Your task: Rewrite everything from the line containing "Image resolution: width=956" down to the line containing "pyautogui.click(x=132, y=1382)", changing "house icon" to "home button" and leaving all else as it is.

Supplied information:
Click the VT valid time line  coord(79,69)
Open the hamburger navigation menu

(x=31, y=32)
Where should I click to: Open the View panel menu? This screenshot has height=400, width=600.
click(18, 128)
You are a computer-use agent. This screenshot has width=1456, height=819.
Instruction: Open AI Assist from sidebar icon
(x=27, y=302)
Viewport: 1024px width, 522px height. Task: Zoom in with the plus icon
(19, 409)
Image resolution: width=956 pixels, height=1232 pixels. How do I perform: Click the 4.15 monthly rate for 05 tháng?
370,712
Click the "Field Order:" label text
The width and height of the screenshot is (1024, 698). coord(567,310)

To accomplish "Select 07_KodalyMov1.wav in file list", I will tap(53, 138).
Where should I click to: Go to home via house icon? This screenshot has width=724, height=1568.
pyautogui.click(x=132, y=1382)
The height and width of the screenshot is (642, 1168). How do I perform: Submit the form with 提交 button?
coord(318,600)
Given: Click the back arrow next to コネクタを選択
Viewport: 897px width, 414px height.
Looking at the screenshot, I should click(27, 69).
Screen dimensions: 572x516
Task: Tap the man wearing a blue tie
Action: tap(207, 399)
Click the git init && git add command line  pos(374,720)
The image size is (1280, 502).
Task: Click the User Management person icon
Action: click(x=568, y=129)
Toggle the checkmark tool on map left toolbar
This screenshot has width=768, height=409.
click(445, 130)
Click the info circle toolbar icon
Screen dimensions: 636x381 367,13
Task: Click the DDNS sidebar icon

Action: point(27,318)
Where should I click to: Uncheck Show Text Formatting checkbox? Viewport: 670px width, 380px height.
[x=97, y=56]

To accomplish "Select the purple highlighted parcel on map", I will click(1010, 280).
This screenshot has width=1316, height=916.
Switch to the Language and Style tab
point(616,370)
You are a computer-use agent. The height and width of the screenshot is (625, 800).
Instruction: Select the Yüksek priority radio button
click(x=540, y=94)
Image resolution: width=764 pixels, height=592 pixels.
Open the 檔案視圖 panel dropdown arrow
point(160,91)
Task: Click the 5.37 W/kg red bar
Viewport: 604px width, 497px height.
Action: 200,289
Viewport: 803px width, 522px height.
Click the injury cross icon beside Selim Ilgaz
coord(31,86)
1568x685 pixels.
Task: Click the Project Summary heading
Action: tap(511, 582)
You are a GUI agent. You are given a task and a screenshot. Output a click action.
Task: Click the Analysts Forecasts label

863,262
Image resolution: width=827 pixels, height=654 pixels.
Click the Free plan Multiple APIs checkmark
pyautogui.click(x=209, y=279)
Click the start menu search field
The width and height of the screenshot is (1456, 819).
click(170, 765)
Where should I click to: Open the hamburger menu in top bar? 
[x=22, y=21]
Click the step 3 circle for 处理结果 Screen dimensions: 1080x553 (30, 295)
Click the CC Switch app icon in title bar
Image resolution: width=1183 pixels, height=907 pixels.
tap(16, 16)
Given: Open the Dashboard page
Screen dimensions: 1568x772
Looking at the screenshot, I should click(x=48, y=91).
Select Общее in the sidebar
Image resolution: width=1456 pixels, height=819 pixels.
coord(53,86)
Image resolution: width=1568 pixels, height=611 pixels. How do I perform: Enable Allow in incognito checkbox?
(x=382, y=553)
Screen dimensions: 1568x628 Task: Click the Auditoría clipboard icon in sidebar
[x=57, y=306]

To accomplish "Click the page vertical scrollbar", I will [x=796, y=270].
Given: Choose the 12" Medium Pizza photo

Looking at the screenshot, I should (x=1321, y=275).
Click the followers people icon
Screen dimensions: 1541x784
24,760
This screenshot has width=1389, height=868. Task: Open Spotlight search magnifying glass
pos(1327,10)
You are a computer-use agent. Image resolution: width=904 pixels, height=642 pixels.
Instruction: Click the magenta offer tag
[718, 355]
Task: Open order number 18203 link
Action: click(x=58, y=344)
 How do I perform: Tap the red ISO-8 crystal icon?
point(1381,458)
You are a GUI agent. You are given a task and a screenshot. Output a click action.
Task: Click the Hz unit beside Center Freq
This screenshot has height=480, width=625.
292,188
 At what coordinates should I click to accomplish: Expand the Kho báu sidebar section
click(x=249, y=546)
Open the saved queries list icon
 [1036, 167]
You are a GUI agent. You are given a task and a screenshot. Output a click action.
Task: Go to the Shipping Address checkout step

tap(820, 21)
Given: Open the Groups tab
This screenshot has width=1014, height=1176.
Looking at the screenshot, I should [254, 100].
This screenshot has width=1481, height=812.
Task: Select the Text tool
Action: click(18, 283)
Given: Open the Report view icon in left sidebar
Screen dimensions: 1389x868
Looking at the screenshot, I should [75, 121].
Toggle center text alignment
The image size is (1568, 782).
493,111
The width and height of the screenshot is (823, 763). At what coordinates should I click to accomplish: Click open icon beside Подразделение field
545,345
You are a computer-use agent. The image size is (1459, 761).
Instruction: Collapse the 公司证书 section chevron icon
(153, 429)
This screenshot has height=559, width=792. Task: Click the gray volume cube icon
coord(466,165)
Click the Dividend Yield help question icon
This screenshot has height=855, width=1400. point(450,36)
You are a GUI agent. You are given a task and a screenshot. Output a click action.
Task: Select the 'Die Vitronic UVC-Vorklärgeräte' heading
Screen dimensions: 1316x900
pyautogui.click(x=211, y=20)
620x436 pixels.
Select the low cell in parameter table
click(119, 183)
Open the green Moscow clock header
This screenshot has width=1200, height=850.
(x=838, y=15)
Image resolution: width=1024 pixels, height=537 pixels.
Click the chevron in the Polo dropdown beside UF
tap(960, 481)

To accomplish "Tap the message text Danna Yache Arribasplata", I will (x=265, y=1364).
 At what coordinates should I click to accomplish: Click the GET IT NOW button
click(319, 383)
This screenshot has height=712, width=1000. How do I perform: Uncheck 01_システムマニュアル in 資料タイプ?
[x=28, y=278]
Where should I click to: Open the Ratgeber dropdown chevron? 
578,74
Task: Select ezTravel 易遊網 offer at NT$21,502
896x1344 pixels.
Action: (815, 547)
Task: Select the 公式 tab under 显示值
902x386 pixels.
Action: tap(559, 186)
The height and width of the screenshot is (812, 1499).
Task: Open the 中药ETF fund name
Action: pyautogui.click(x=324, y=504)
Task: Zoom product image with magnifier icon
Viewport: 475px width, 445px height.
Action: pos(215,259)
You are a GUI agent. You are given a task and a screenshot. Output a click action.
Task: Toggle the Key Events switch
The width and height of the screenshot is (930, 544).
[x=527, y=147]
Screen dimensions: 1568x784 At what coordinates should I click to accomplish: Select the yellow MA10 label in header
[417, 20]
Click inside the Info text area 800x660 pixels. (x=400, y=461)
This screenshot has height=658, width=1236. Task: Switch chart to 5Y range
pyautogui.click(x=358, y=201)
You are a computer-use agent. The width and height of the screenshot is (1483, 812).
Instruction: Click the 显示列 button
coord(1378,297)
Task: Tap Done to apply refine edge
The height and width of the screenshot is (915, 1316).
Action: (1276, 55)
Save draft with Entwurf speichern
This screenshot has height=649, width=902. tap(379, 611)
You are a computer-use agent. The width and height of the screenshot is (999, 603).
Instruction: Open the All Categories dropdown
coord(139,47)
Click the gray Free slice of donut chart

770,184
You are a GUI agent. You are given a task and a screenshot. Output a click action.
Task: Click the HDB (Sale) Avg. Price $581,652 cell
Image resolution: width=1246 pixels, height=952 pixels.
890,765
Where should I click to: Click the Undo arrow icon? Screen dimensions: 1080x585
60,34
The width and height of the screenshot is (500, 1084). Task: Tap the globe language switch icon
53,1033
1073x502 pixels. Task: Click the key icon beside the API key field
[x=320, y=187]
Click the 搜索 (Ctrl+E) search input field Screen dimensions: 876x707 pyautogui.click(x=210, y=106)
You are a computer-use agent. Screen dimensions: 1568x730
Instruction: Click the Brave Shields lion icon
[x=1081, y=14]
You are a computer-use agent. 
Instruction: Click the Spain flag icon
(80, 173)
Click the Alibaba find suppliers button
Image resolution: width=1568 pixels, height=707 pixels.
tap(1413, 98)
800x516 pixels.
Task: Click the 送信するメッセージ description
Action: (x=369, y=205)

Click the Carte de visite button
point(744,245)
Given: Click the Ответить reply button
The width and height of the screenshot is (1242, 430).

Problem solution:
Image resolution: width=956 pixels, height=1232 pixels. How do I perform: Click the 4.15 monthly rate for 05 tháng?
370,712
Click the "Field Order:" label text
The width and height of the screenshot is (1024, 698). coord(567,310)

To accomplish "Select 07_KodalyMov1.wav in file list", I will tap(53, 138).
Where should I click to: Go to home via home button? This screenshot has width=724, height=1568.
pyautogui.click(x=132, y=1382)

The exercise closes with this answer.